Reading passage
::::::

In an industry constantly updated by new technology, campaign coordination is becoming more complicated everyday and marketers are having to work longer because of it. Kelly Watkins is VP of global marketing at Slack, a technology platform aimed at simplifying the marketer’s workflow. Watkins describes Slack as a ‘companies collaboration hub’, centralising internal and external communication into one place. Slack integrates with household marketing softwares – Marketo, Hubspot, etc – in an attempt at unifying the marketing stack.

Marketing speaks with Watkins to discuss how marketers can get the most out of Slack, her favourite app on the platform and what’s coming next for the company.

 

Marketing: How does Slack use Slack?kelly_watkins 150 BW

Kelly Watkins: Well as you can imagine, we use Slack to build and market Slack – it’s very meta. For my team it’s central to the way that we work. Marketing at Slack is a very disciplinary team, we have folks working on everything from events and field marketing to brand advertising campaigns, product marketing, content and customer marketing. I’m a huge believer in an integrated marketing effort. So rather than individual teams executing our own roadmaps in a silo, I really look at how we can take all of these tactics and bring them together to really provide a great experience for our customers.

Slack enables that to be such an easy thing for us to do. Firstly, It provides incredible transparency and visibility for everybody on the team. So while we’re running multiple projects and efforts simultaneously, anybody in the organisation can have access to the information whenever and wherever they need it. Secondly, whenever we’re working with our other partners and stakeholders – whether it’s our sales team, our product team or the variety of agencies that we work with – Slack enables us to coordinate easily with all of these groups and get information to them.

As a leader in the organisation, I’m really able to observe and keep my finger on the pulse of how things are moving forward. I have a much easier time understanding if things are on track, projects are blocked or where people might need my help. The visibility from my perspective is just so fantastic.

 

What has Slack been up to marketing-wise lately?

Last year we launched ‘Frontiers’ in San Francisco, which is our flagship user conference for Slack – it was the first year we had done it. You can imagine, an effort like that just takes such a village to pull off, not only all of our internal teams – marketing, product, sales, executives – but also a variety of external partners that we work with.

::::::

What you need to do
Can you pick up the Slack marketing interview after its final sentence, the one about external partners, and keep it going? The lines that come next are separate material, unrelated to the Slack marketing interview.

Available data
::::::

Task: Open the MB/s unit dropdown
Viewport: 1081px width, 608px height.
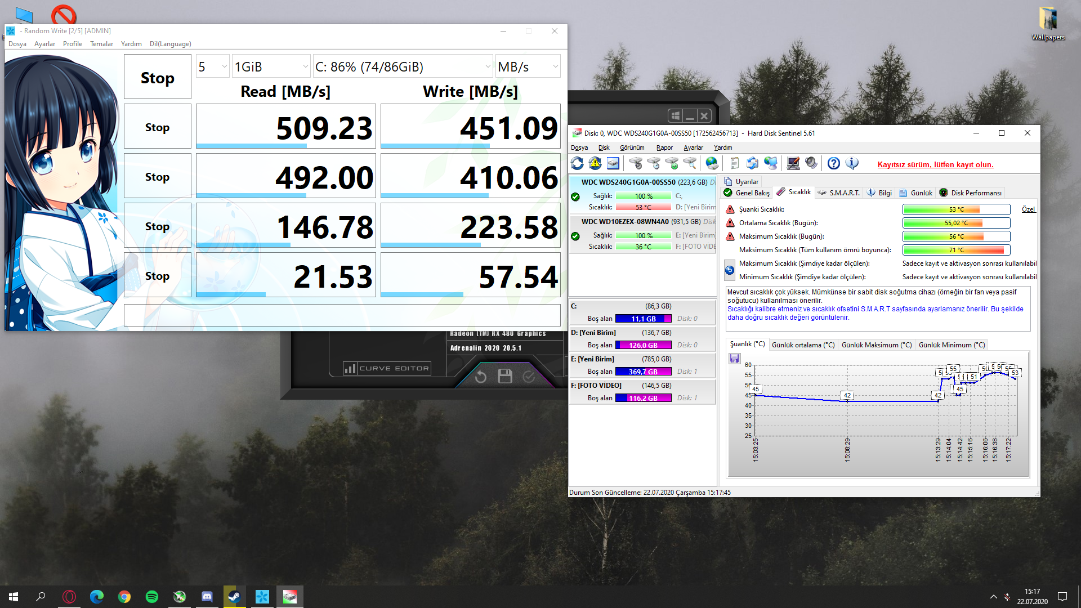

::::::

Reply to the exercise
This year we decided to do Frontiers in a much more global fashion, so we’ll not only be having it again in San Francisco, but also bringing it to New York and London as well. My team is heavily utilising Slack as the means through which we are planning the conference, and the benefit that I’ve seen is because it’s such a global effort. The ability for everyone to have the most up to date information that they need really prevents drag on the project and its helping us move things forward much more quickly and in a much more streamlined fashion.

 

How can marketers get the most out of Slack?

I think there’s two things that make a huge difference for marketers. The first is practicing really good channel management. The benefit of channels is that you can use them for anything – specific projects, specific campaigns or even social activities inside of the team. Making great use of channels and really setting them up in a way that directs people and connects to the right information is essential.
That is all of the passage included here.